» TASK DETAILS: Restate each record exactly as it was written.

*** DATA SHOWN ***

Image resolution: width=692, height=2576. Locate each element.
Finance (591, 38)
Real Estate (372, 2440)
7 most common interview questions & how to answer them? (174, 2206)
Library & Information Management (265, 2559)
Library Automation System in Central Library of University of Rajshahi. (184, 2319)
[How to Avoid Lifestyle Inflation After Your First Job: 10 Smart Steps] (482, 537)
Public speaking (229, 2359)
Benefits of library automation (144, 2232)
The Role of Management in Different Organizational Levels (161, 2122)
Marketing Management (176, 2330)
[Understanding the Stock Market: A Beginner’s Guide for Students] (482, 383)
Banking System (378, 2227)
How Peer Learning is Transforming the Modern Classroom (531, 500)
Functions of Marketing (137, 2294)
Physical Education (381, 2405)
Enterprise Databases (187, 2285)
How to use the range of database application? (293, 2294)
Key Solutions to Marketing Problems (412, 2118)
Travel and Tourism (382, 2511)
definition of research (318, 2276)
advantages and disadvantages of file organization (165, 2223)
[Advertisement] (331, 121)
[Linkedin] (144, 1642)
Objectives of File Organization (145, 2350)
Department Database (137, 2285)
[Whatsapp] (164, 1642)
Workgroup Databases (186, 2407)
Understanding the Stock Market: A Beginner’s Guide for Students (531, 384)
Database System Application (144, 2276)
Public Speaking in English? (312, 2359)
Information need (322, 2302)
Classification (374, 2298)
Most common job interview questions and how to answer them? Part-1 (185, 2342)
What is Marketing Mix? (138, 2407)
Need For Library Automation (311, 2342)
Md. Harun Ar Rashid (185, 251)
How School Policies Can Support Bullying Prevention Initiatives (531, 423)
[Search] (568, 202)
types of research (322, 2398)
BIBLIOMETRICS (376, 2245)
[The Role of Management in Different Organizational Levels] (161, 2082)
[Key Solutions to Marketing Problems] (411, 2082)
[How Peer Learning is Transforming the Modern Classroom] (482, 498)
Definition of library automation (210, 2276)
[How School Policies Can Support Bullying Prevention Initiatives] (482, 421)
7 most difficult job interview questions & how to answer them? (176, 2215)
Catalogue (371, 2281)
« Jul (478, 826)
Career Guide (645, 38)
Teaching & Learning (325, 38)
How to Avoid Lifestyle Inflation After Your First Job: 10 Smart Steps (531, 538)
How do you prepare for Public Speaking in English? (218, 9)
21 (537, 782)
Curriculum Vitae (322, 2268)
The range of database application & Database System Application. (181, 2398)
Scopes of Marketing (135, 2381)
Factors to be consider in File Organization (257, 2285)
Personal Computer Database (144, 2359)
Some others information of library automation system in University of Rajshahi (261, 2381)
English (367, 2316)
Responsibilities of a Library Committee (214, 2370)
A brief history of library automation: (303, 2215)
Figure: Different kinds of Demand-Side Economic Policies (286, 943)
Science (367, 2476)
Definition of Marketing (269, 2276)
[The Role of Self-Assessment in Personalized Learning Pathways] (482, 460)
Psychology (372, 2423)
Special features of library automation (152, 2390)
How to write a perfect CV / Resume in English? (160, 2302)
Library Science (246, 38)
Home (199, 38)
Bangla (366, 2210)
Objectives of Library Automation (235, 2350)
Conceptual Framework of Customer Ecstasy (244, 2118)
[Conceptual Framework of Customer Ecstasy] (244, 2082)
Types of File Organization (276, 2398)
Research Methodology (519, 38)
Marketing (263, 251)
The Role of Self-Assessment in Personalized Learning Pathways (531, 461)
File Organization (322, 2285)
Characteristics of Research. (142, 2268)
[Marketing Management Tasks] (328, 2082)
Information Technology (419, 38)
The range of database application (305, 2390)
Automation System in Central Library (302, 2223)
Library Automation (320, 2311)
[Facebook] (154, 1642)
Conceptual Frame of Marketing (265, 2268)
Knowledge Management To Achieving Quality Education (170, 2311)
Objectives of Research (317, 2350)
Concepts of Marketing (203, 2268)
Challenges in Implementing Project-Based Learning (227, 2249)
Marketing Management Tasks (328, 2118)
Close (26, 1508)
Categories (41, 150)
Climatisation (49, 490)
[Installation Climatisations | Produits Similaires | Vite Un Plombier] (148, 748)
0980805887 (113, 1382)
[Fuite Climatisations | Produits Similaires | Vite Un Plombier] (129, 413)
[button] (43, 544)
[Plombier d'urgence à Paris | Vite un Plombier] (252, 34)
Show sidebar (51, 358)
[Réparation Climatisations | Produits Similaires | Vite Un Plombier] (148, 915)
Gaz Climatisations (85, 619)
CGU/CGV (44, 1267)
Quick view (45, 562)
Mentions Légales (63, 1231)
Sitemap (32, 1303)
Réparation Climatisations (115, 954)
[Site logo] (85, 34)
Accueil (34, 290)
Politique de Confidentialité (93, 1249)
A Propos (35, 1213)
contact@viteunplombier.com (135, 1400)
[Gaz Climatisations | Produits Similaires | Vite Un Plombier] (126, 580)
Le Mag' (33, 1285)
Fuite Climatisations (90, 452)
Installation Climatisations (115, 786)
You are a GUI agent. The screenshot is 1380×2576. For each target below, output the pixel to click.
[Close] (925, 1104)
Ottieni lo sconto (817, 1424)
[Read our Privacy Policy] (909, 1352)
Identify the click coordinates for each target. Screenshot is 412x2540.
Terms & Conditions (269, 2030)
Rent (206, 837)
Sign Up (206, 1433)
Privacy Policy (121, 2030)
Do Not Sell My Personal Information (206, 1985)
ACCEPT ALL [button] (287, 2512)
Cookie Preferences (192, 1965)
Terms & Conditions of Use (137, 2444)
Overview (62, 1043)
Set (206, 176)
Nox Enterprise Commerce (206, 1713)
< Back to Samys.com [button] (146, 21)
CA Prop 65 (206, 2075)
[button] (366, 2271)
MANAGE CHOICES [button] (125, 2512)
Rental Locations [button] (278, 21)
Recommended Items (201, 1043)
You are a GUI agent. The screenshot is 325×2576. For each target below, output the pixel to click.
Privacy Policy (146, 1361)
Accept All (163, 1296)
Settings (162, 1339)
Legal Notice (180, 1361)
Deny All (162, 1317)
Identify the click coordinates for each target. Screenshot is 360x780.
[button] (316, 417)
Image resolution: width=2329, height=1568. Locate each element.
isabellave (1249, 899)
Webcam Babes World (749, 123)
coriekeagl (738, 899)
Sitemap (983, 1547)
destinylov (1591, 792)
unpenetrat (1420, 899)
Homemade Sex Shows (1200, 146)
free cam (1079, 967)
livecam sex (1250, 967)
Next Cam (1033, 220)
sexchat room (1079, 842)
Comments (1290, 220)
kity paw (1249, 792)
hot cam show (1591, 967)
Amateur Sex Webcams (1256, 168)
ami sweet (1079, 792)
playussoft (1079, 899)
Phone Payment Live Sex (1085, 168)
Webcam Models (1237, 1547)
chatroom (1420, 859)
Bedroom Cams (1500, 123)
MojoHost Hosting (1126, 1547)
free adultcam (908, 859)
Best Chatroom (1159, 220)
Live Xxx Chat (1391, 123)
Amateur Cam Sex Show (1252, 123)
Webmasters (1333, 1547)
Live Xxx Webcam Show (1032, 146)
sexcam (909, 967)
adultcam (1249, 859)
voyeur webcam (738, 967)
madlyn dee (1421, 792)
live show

***

» SOLVED PROBLEM:
Image resolution: width=692, height=2576. Locate each element.
Finance (591, 38)
Real Estate (372, 2440)
7 most common interview questions & how to answer them? (174, 2206)
Library & Information Management (265, 2559)
Library Automation System in Central Library of University of Rajshahi. (184, 2319)
[How to Avoid Lifestyle Inflation After Your First Job: 10 Smart Steps] (482, 537)
Public speaking (229, 2359)
Benefits of library automation (144, 2232)
The Role of Management in Different Organizational Levels (161, 2122)
Marketing Management (176, 2330)
[Understanding the Stock Market: A Beginner’s Guide for Students] (482, 383)
Banking System (378, 2227)
How Peer Learning is Transforming the Modern Classroom (531, 500)
Functions of Marketing (137, 2294)
Physical Education (381, 2405)
Enterprise Databases (187, 2285)
How to use the range of database application? (293, 2294)
Key Solutions to Marketing Problems (412, 2118)
Travel and Tourism (382, 2511)
definition of research (318, 2276)
advantages and disadvantages of file organization (165, 2223)
[Advertisement] (331, 121)
[Linkedin] (144, 1642)
Objectives of File Organization (145, 2350)
Department Database (137, 2285)
[Whatsapp] (164, 1642)
Workgroup Databases (186, 2407)
Understanding the Stock Market: A Beginner’s Guide for Students (531, 384)
Database System Application (144, 2276)
Public Speaking in English? (312, 2359)
Information need (322, 2302)
Classification (374, 2298)
Most common job interview questions and how to answer them? Part-1 (185, 2342)
What is Marketing Mix? (138, 2407)
Need For Library Automation (311, 2342)
Md. Harun Ar Rashid (185, 251)
How School Policies Can Support Bullying Prevention Initiatives (531, 423)
[Search] (568, 202)
types of research (322, 2398)
BIBLIOMETRICS (376, 2245)
[The Role of Management in Different Organizational Levels] (161, 2082)
[Key Solutions to Marketing Problems] (411, 2082)
[How Peer Learning is Transforming the Modern Classroom] (482, 498)
Definition of library automation (210, 2276)
[How School Policies Can Support Bullying Prevention Initiatives] (482, 421)
7 most difficult job interview questions & how to answer them? (176, 2215)
Catalogue (371, 2281)
« Jul (478, 826)
Career Guide (645, 38)
Teaching & Learning (325, 38)
How to Avoid Lifestyle Inflation After Your First Job: 10 Smart Steps (531, 538)
How do you prepare for Public Speaking in English? (218, 9)
21 (537, 782)
Curriculum Vitae (322, 2268)
The range of database application & Database System Application. (181, 2398)
Scopes of Marketing (135, 2381)
Factors to be consider in File Organization (257, 2285)
Personal Computer Database (144, 2359)
Some others information of library automation system in University of Rajshahi (261, 2381)
English (367, 2316)
Responsibilities of a Library Committee (214, 2370)
A brief history of library automation: (303, 2215)
Figure: Different kinds of Demand-Side Economic Policies (286, 943)
Science (367, 2476)
Definition of Marketing (269, 2276)
[The Role of Self-Assessment in Personalized Learning Pathways] (482, 460)
Psychology (372, 2423)
Special features of library automation (152, 2390)
How to write a perfect CV / Resume in English? (160, 2302)
Library Science (246, 38)
Home (199, 38)
Bangla (366, 2210)
Objectives of Library Automation (235, 2350)
Conceptual Framework of Customer Ecstasy (244, 2118)
[Conceptual Framework of Customer Ecstasy] (244, 2082)
Types of File Organization (276, 2398)
Research Methodology (519, 38)
Marketing (263, 251)
The Role of Self-Assessment in Personalized Learning Pathways (531, 461)
File Organization (322, 2285)
Characteristics of Research. (142, 2268)
[Marketing Management Tasks] (328, 2082)
Information Technology (419, 38)
The range of database application (305, 2390)
Automation System in Central Library (302, 2223)
Library Automation (320, 2311)
[Facebook] (154, 1642)
Conceptual Frame of Marketing (265, 2268)
Knowledge Management To Achieving Quality Education (170, 2311)
Objectives of Research (317, 2350)
Concepts of Marketing (203, 2268)
Challenges in Implementing Project-Based Learning (227, 2249)
Marketing Management Tasks (328, 2118)
Close (26, 1508)
Categories (41, 150)
Climatisation (49, 490)
[Installation Climatisations | Produits Similaires | Vite Un Plombier] (148, 748)
0980805887 (113, 1382)
[Fuite Climatisations | Produits Similaires | Vite Un Plombier] (129, 413)
[button] (43, 544)
[Plombier d'urgence à Paris | Vite un Plombier] (252, 34)
Show sidebar (51, 358)
[Réparation Climatisations | Produits Similaires | Vite Un Plombier] (148, 915)
Gaz Climatisations (85, 619)
CGU/CGV (44, 1267)
Quick view (45, 562)
Mentions Légales (63, 1231)
Sitemap (32, 1303)
Réparation Climatisations (115, 954)
[Site logo] (85, 34)
Accueil (34, 290)
Politique de Confidentialité (93, 1249)
A Propos (35, 1213)
contact@viteunplombier.com (135, 1400)
[Gaz Climatisations | Produits Similaires | Vite Un Plombier] (126, 580)
Le Mag' (33, 1285)
Fuite Climatisations (90, 452)
Installation Climatisations (115, 786)
You are a GUI agent. The screenshot is 1380×2576. For each target below, output the pixel to click.
[Close] (925, 1104)
Ottieni lo sconto (817, 1424)
[Read our Privacy Policy] (909, 1352)
Identify the click coordinates for each target. Screenshot is 412x2540.
Terms & Conditions (269, 2030)
Rent (206, 837)
Sign Up (206, 1433)
Privacy Policy (121, 2030)
Do Not Sell My Personal Information (206, 1985)
ACCEPT ALL [button] (287, 2512)
Cookie Preferences (192, 1965)
Terms & Conditions of Use (137, 2444)
Overview (62, 1043)
Set (206, 176)
Nox Enterprise Commerce (206, 1713)
< Back to Samys.com [button] (146, 21)
CA Prop 65 (206, 2075)
[button] (366, 2271)
MANAGE CHOICES [button] (125, 2512)
Rental Locations [button] (278, 21)
Recommended Items (201, 1043)
You are a GUI agent. The screenshot is 325×2576. For each target below, output the pixel to click.
Privacy Policy (146, 1361)
Accept All (163, 1296)
Settings (162, 1339)
Legal Notice (180, 1361)
Deny All (162, 1317)
Identify the click coordinates for each target. Screenshot is 360x780.
[button] (316, 417)
Image resolution: width=2329, height=1568. Locate each element.
isabellave (1249, 899)
Webcam Babes World (749, 123)
coriekeagl (738, 899)
Sitemap (983, 1547)
destinylov (1591, 792)
unpenetrat (1420, 899)
Homemade Sex Shows (1200, 146)
free cam (1079, 967)
livecam sex (1250, 967)
Next Cam (1033, 220)
sexchat room (1079, 842)
Comments (1290, 220)
kity paw (1249, 792)
hot cam show (1591, 967)
Amateur Sex Webcams (1256, 168)
ami sweet (1079, 792)
playussoft (1079, 899)
Phone Payment Live Sex (1085, 168)
Webcam Models (1237, 1547)
chatroom (1420, 859)
Bedroom Cams (1500, 123)
MojoHost Hosting (1126, 1547)
free adultcam (908, 859)
Best Chatroom (1159, 220)
Live Xxx Chat (1391, 123)
Amateur Cam Sex Show (1252, 123)
Webmasters (1333, 1547)
Live Xxx Webcam Show (1032, 146)
sexcam (909, 967)
adultcam (1249, 859)
voyeur webcam (738, 967)
madlyn dee (1421, 792)
live show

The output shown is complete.